TO DO
Rewrite the items below starting at the line that contains "You are a computer-use agent." and continuing through the end of the items, replacing "Page Break" with "Section Break" and changing nothing else. Omit the pictures from your answer.

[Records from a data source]
>> Begin

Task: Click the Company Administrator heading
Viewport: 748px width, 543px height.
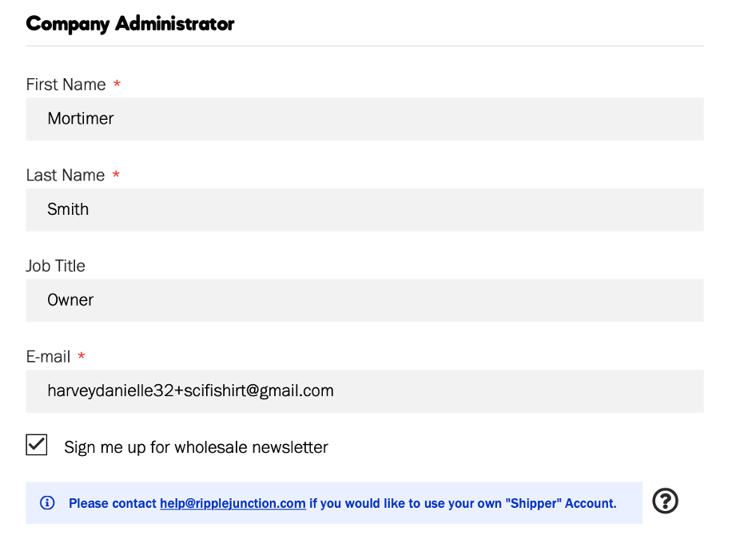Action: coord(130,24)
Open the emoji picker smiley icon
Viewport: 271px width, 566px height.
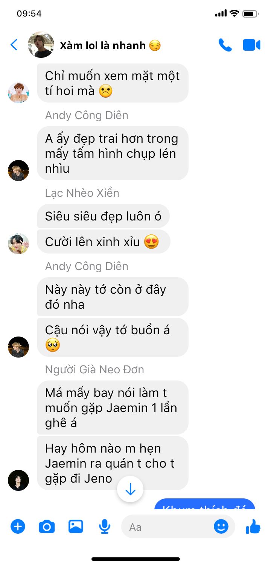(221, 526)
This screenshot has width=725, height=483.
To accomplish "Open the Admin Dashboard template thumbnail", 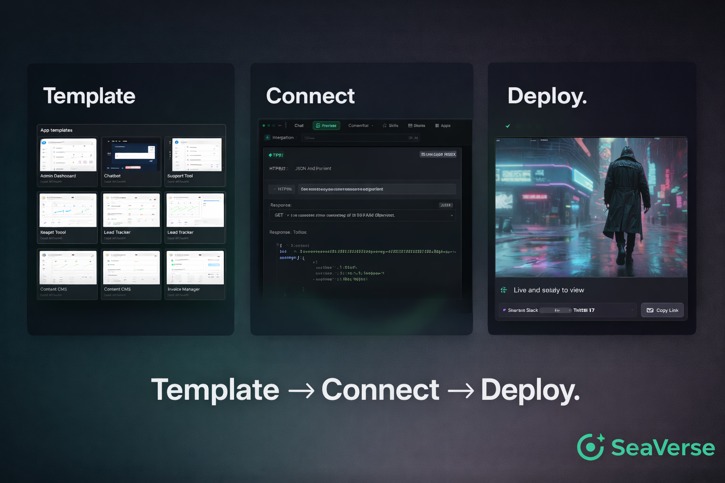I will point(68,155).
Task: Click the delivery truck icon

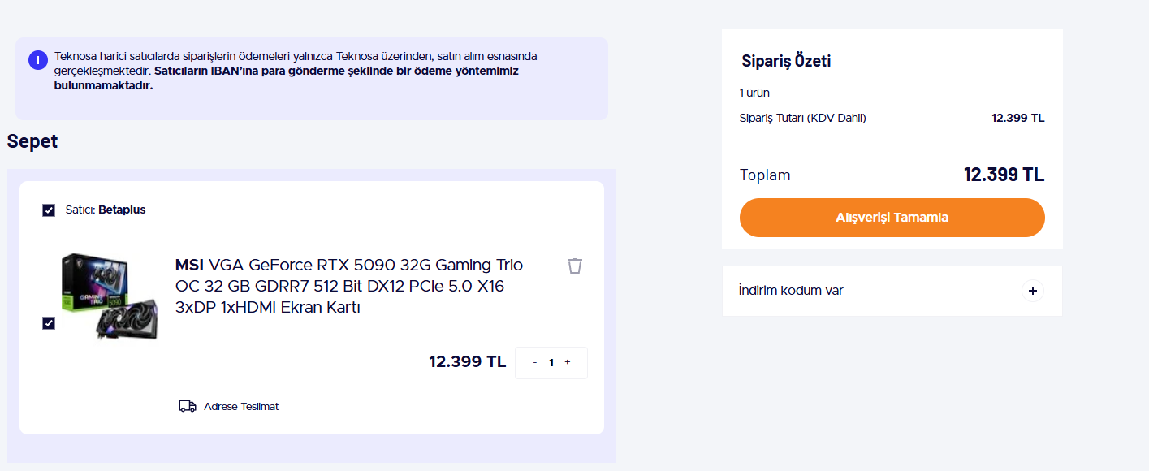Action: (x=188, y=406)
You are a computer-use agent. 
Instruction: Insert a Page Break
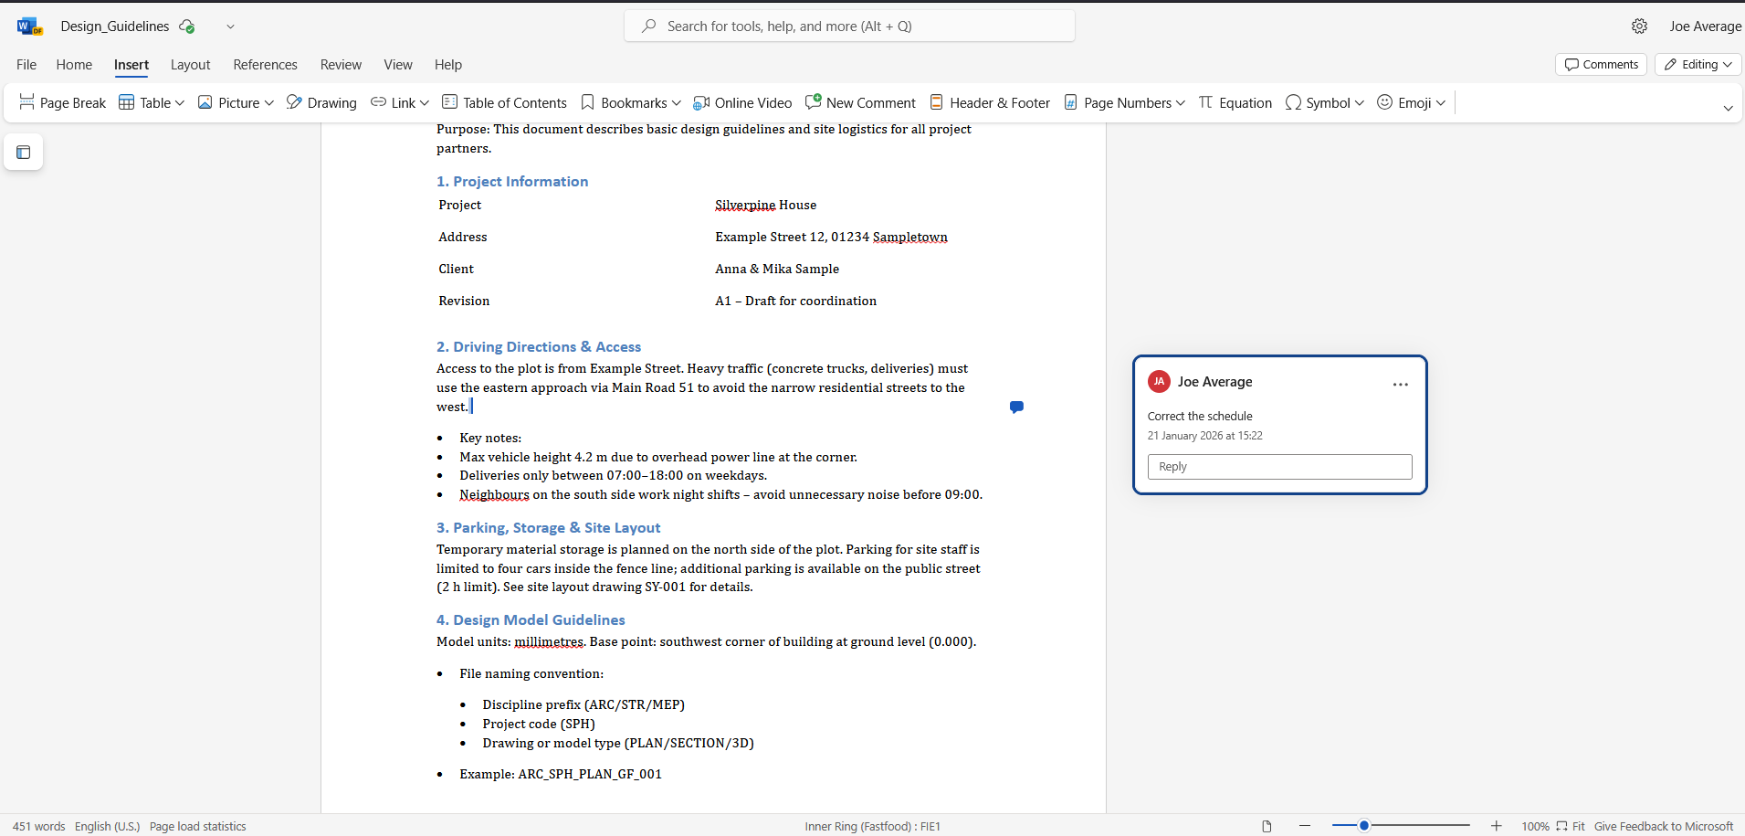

>> End

RESPONSE BELOW
You are a computer-use agent. 
Instruction: Insert a Section Break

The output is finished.